Memphis is one of the largest centers of medical care in the South, with its health care providers serving a five-state region. It is fast becoming one of the nation’s premier centers for medical research.
Here, the practice of medicine is dominated by two large health-care systems, and it benefits from the presence of the state medical school, the University of Tennessee Health Science Center. The city is also home to the world-renowned St. Jude Children’s Research Hospital, which boasts a Nobel Prize for Medicine and treats children from all over the world.
The primary competitors in Memphis health care are Baptist Memorial Health Care Corp. and Methodist Healthcare, Inc. The two large systems operate hospitals, surgery centers, and health plans throughout the Mid-South.
Baptist and Methodist both claim to be unique, but they offer mostly the same services and also compete on quality and price. This competition has proven to be very beneficial to the community because it has meant a wide range of services and access throughout the city. By virtue of the dominance of the Baptist and Methodist systems, the other hospitals in Memphis work on the fringes, filling their own niches.
Overview
Saint Francis Hospital, with the support of Tenet Health Systems, recently created a larger health-care network that includes two area hospitals and several health centers, many of which are often listed as additional providers on health plans. The Saint Francis network also recently opened a new hospital in the suburb of Bartlett. Delta Medical Center specializes in behavioral health and is attractive to physicians who prefer a smaller, cozier atmosphere.
Baptist and Methodist have set aside their competitiveness when the community’s needs have been great. Both systems have agreed not to pursue vital services provided at the Regional Medical Center at Memphis (The Med), such as its trauma center equipped to treat the sickest and most seriously injured patients or its world-class burn center. Competing in these areas would undermine The Med, which would be bad for everyone. The two systems also cooperate in operating a helicopter air ambulance, and they co-own a surgery center. Both work with the Church Health Center, which provides health care to the city’s working poor.

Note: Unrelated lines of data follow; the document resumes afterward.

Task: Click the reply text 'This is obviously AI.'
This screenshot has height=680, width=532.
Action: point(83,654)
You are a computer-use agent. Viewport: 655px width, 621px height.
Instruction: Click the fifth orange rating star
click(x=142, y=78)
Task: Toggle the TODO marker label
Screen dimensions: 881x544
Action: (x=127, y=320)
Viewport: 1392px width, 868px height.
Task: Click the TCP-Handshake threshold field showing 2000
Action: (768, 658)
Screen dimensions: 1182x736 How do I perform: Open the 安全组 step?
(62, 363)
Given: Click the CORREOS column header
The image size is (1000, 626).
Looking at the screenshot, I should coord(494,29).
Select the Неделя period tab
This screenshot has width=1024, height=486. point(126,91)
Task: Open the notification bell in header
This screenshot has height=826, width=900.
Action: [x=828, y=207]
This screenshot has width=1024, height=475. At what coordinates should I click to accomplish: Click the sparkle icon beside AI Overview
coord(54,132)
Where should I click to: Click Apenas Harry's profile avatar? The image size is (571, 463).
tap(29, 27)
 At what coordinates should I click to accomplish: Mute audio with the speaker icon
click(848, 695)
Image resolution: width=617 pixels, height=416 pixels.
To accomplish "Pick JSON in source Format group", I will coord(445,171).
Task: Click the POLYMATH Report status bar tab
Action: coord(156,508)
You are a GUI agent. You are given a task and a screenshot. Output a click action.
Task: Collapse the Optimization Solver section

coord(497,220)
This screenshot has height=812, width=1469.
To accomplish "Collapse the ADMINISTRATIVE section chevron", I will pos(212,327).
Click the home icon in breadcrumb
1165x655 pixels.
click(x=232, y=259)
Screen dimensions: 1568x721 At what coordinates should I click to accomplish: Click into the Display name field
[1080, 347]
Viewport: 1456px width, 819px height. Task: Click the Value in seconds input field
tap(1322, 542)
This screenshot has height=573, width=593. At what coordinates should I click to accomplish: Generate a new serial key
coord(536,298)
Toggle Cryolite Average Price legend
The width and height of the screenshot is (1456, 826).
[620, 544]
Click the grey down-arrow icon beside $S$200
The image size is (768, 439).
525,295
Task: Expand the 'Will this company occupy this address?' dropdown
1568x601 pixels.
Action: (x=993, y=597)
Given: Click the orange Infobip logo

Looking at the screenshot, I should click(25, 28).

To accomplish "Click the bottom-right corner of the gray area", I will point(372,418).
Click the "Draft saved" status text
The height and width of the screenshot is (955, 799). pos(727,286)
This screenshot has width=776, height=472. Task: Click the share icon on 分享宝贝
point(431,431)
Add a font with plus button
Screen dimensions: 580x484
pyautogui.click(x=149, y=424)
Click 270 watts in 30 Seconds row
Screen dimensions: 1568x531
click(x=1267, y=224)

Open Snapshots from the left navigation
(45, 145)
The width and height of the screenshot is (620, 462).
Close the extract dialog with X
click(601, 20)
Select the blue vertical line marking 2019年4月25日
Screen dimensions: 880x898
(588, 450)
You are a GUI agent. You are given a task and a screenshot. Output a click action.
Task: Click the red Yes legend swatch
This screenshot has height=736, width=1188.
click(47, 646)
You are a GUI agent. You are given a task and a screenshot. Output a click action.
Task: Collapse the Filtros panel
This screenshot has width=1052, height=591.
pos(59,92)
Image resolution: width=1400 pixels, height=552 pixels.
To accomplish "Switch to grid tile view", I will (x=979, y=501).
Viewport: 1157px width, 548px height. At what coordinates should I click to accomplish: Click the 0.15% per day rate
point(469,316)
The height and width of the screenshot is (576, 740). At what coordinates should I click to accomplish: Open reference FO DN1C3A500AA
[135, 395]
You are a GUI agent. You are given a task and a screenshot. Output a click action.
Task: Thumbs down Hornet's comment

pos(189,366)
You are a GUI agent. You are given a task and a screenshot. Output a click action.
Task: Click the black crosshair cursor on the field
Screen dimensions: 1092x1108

Le Bonheur Children’s Medical Center (no need to dust off your high-school French, because it’s pronounced luh-BON-ner) is the region’s primary provider of pediatric care. Courted by both health systems for several years, Le Bonheur merged with Methodist in 1995. Since then, Baptist has developed its own pediatric services that rival those offered at Le Bonheur.
University of Tennessee (UT) Health Science Center keeps health care in the city both friendly and first-rate. The med school operates in Memphis, even though the main university campus is in Knoxville.
Many of the region’s physicians, nurses, and other medical professionals are graduates of UT, and more than 800 Memphis physicians donate their time to teaching students about the real world of medicine beyond the school’s walls. Most of the faculty of UT also practice medicine in the community. Over 350 faculty members are part of UT Medical Group, Inc. and, as such, staff area hospitals, clinics, and surgery centers. The result is a dynamic, professionally charged environment where there is no barrier between academics and private practice.
The University of Tennessee is also linked to St. Jude, which was started by 1960s TV star Danny Thomas. Here, no child is turned away, regardless of the seriousness of the illness or the ability to pay. St. Jude is also unique in that almost all the scientists there have medical degrees as well as PhDs. Most of St. Jude’s scientists have dual appointments at UT, creating even more cross-pollination of medical creativity.
Like their counterparts elsewhere, the city’s health-care providers have been pressed by rising health-care costs, resulting in the establishment of outpatient surgery centers. By far the biggest pressure has been from TennCare, enacted by the state in 1994 to put Medicaid under the discipline of managed care. What followed was financial chaos for several years and the effective disappearance of mental health care for the poor. In 2005 TennCare disenrolled 200,000 people, eliminating $1.7 billion in health-care services for some of its neediest patients. Since then, the program’s eligibility requirements have become increasingly restrictive, leaving many of Tennessee’s citizens without adequate health care.